A beneficiary deed helps avoid expensive trusts, costly probate

Dear Jonathan: My wife and I have a pretty modest estate. Basically, we have our home and a couple of bank accounts. We only have one child, a daughter, who will be the beneficiary of all of our assets. We know we don’t need a complicated estate plan, but at the same time, we want to make sure that what assets we do have pass to our daughter without having to go through probate. From doing our own research, we realize that we could set up a trust and retitle our home and bank accounts to that trust. If we do that, it is our understanding that those assets avoid probate at our death.

Is there any other type of plan we could put in place that would allow us to avoid probate without having to go through the expense of setting up a trust? We have some friends who are in a similar situation as us and they prepared a beneficiary deed transferring their home at their death to their children. Is that something we should consider doing? Does it work?
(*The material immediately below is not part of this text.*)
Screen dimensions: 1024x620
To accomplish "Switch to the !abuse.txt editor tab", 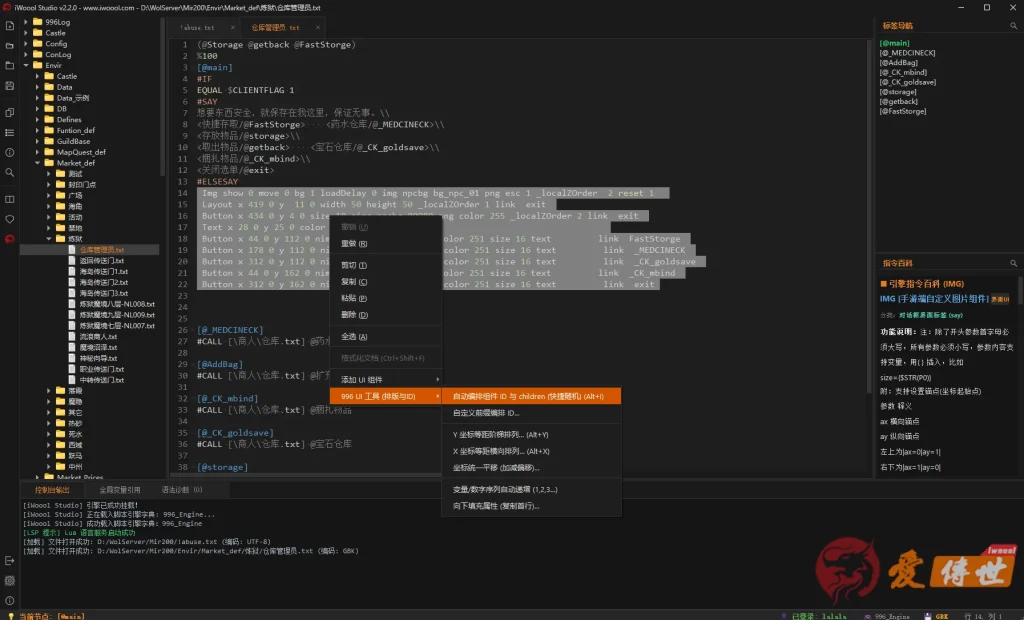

Jonathan says: A beneficiary deed, also known as a transfer on death (TOD) deed, is simply a deed that you and your wife would sign now, which names your daughter as the beneficiary of that property upon the death of the second one of you to die. In other words, even though you are signing the deed now, it does not take effect until the second one of you dies. Until then, you can change your mind and revoke that deed or sell the property.

You can also do the same thing with your two bank accounts. You can name your daughter as the beneficiary of those accounts pursuant to a TOD designation upon the death of the second one of you to die.

If at the death of the second one of you to die, your home and your two bank accounts are the only titled assets you have, then by naming your daughter as the beneficiary on those bank accounts and deed you would effectively avoid probate as to those assets because they will automatically be titled in your daughter’s name at that time.

In this event, the trust would not be necessary because the TOD designations would accomplish the same thing, i.e., probate avoidance. However, in the event your daughter predeceases you, then the TOD designations will fail you because there will not be a beneficiary alive to receive those assets. Consequently, those assets will end up having to be probated in the estate of the last one of you to die. This is where the trust is more advantageous because you can provide for a contingent beneficiary in the trust to receive those assets in the event your daughter predeceases you.

Beneficiary deeds are not available in all states. As of this writing, those states that permit beneficiary deeds include Alaska, Arizona, Arkansas, Colorado, District of Columbia, Hawaii, Illinois, Indiana, Kansas, Minnesota, Missouri, Montana, Nebraska, Nevada, New Mexico, North Dakota, Ohio, Oklahoma, Oregon, South Dakota, Virginia, Washington, West Virginia, Wisconsin and Wyoming.

If you live in one of the above-referenced states and you are interested in pursuing the idea of preparing a beneficiary deed, I recommend that you meet with an estate planning attorney in your area who can discuss this issue with you in more detail. At the same time, you may want to discuss with that attorney how having a trust, as well as other estate planning documents such as a will, a durable power of attorney for financial matters and a durable power of attorney for health care matters can benefit you and your wife.

Good luck.

Jonathan J. David is a shareholder in the law firm of Foster, Swift, Collins & Smith, P.C., in Grand Rapids, Mich.